The Chair of the Board of Directors and Committee Chairs
The Board of Directors has adopted written terms of reference for the chair of the Board of Directors which set out the chair's key responsibilities, including duties relating to setting Board of Directors meeting agendas, chairing Board of Directors and shareholder meetings, director development and communicating with shareholders and regulators. The Board of Directors has also adopted written terms of reference for each of the committee chairs which set out each of the committee chair's key responsibilities, including duties relating to setting committee meeting agendas, chairing committee meetings and working with the respective committee and management to ensure, to the greatest extent possible, the effective functioning of the committee. These descriptions will be considered by the Board of Directors for approval annually.
The CEO
The primary functions of the CEO are to provide leadership and manage the growth and diversification within the Corporation in accordance with the vision, mission, values and strategic objectives established and/or approved by the Board of Directors, and to lead the implementation of the resolutions and the policies of the Board of Directors. The Board of Directors has developed written terms of reference for the CEO which will set out the CEO's key responsibilities, including directing and monitoring the activities of the Corporation in a manner that ensures the strategic, operational and capital plans are met and that the assets of the Corporation are safeguarded and optimized in the best interests of the shareholders; recommending strategic plans to the Board of Directors and implementing the corresponding operational and capital plans; developing and maintaining an annual Board of Directors' approved plan for the development and succession of senior management; and managing and overseeing the required interfaces between the Corporation and the public and acting as the principal spokesperson for the Corporation. The CEO mandate will be considered by the Board of Directors for approval annually.
Code of Business Conduct and Ethics

The Corporation has a written Code of Business Conduct and Ethics that applies to all directors, officers, management and employees including those employed by subsidiaries.
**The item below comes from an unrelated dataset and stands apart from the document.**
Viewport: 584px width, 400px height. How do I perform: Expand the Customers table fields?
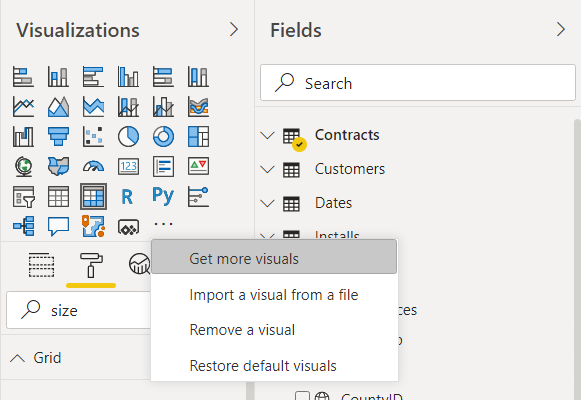pos(267,169)
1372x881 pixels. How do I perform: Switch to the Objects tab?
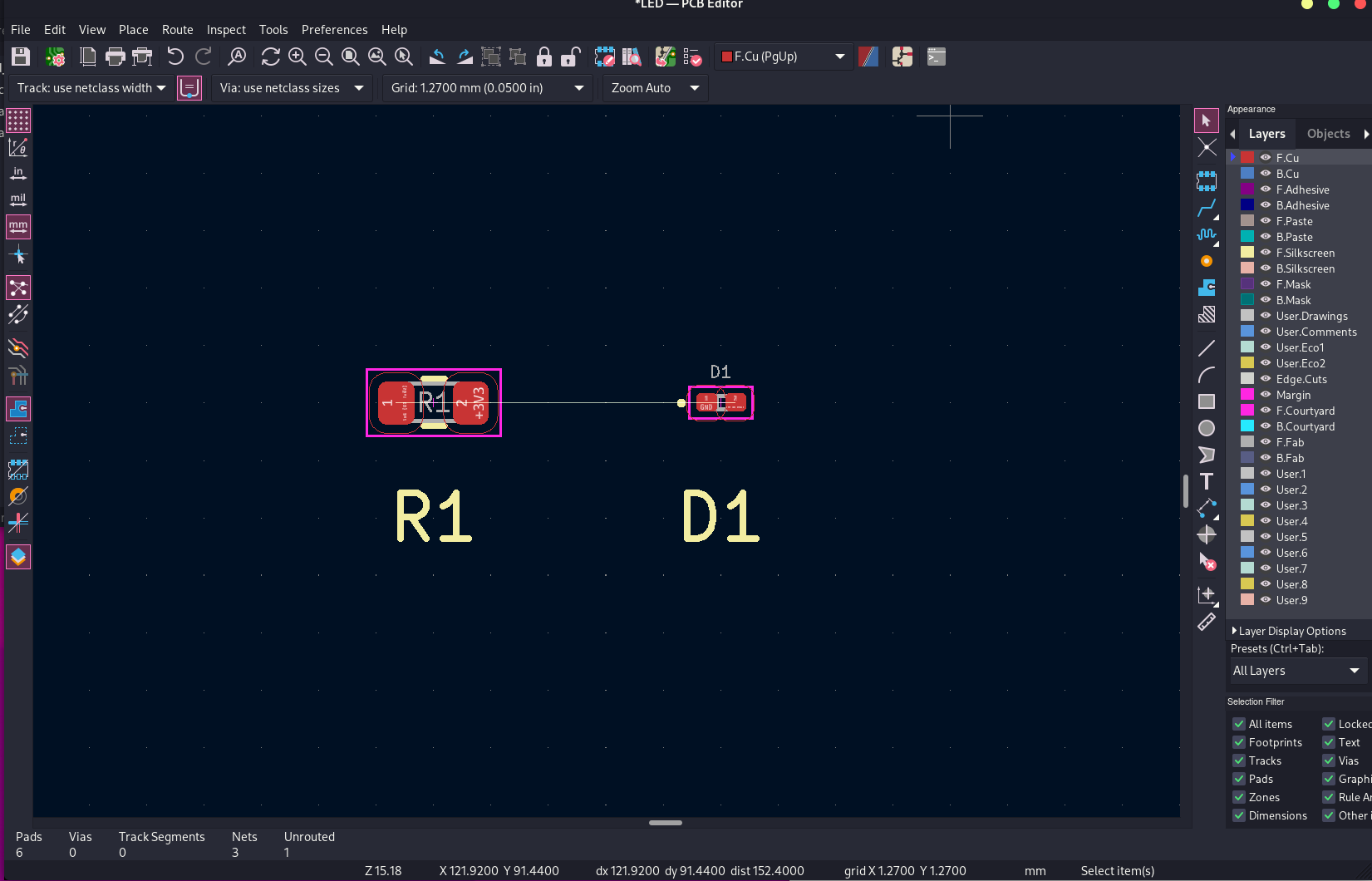(x=1329, y=133)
The objective of the Code of Business Conduct and Ethics is to provide guidelines for maintaining the integrity, reputation, honesty, objectivity and impartiality of the Corporation, its subsidiaries and business units.

The Code of Business Conduct and Ethics addresses conflicts of interest, protecting the Corporation's assets, confidentiality, fair dealing with the Corporation's security holders, customers, suppliers, competitors and employees, insider trading, compliance with laws and reporting any illegal or unethical behaviour.
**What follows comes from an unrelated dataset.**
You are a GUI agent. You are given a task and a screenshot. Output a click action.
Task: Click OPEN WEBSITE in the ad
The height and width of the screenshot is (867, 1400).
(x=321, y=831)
As part of the Corporation's Code of Business Conduct and Ethics, any person subject to the Code of Business Conduct and Ethics is required to avoid or fully disclose interests or relationships that are harmful or detrimental to the Corporation's best interests or that may give rise to real, potential or the appearance of conflicts of interest.

The Board of Directors, or the persons or committee appointed, have the ultimate responsibility for the stewardship of the Code of Business Conduct and Ethics.

The Code of Business Conduct and Ethics is available under Whistler Blackcomb Holdings SEDAR profile at www.sedar.com.